• **What this exercise asks**:
**1.** Using the Swiss Army Man review, explain in one to three sentences what stops Hank when he is on the deserted island and ready to take his own life.
**2.** Decide whether each statement agrees with the Swiss Army Man review. Answer yes or no, and quote the deciding words.
(a) Daniel Radcliffe plays Hank.
(b) Dan Kwan and Daniel Scheinert both wrote and directed the film.
(c) Manny is still alive when he washes up on the beach.

** start of Excerpted text **

Movie Review

Swiss Army Man’s bizarro premise with life-saving corpse proves totally cathartic

Swiss Army Man’s bizarro premise proves totally cathartic

Filmmakers use all sorts of devices to tell stories with deeper meanings than may be immediately apparent, but few have ever taken the leap of faith that writer/director team Dan Kwan and Daniel Scheinert have with Swiss Army Man. Their method — a buddy film between a despondent loner and a farting, talking, surprisingly useful corpse — is about as out there as you can get, but against all odds, it actually works.

When we first meet Hank (Paul Dano), he’s on a deserted island, having apparently exhausted all hope of rescue and ready to take his own life. The appearance of Manny (Daniel Radcliffe), a dead body washed up on the beach, stops him in his tracks, and he soon discovers that, though technically dead, Manny’s body holds all sorts of tricks.

** end of Excerpted text **
** start of Supplied material **

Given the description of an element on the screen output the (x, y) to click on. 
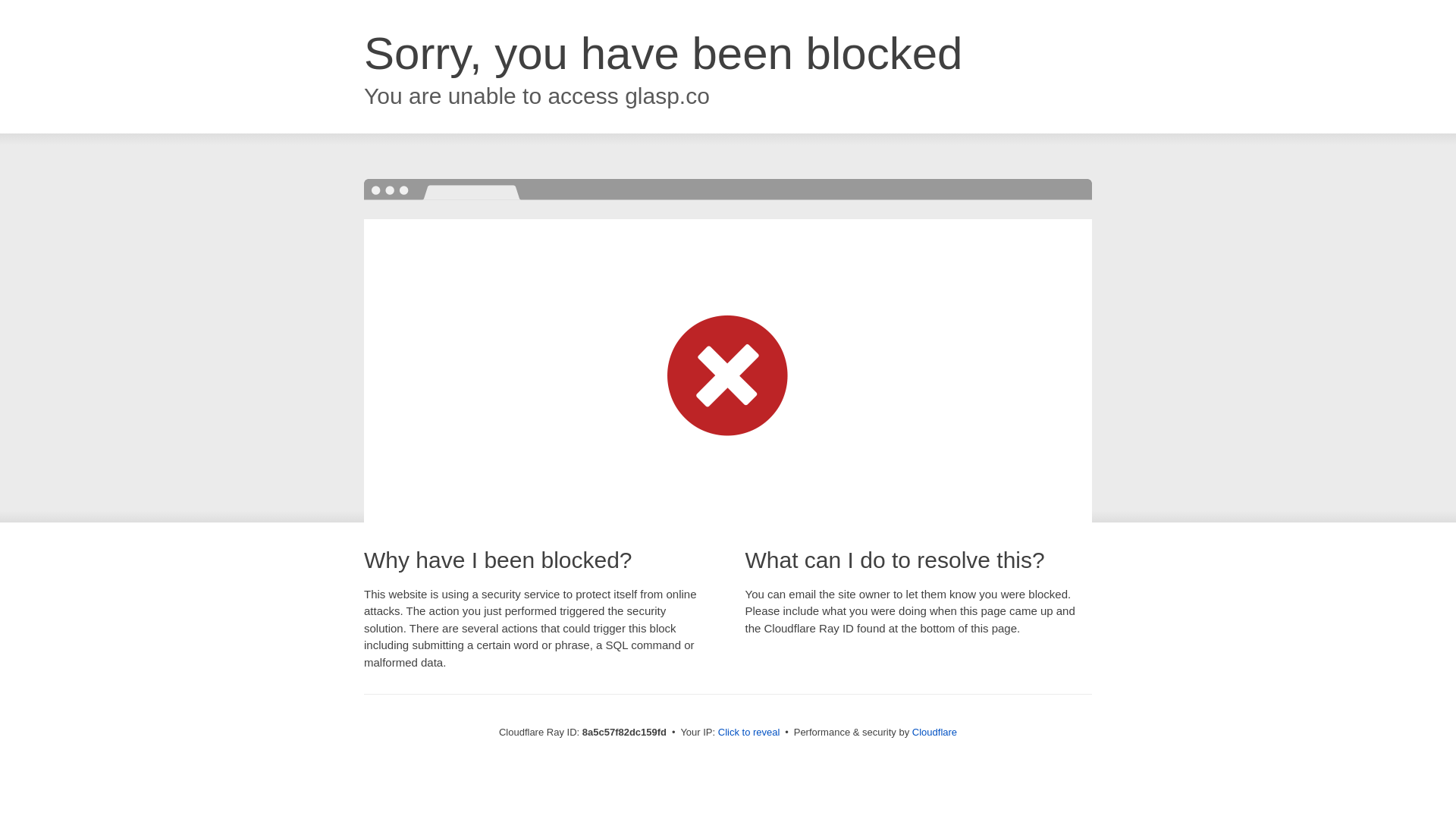
Cloudflare (934, 731)
Click to reveal (748, 732)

** end of Supplied material **

• **Exercise solutions**:
**1.** The appearance of Manny stops him in his tracks. Manny is a dead body that washes up on the beach, and Hank soon discovers that the body holds all sorts of tricks.

**2.**
(a) No: "Hank (Paul Dano)"
(b) Yes: "writer/director team Dan Kwan and Daniel Scheinert"
(c) No: "a dead body washed up on the beach"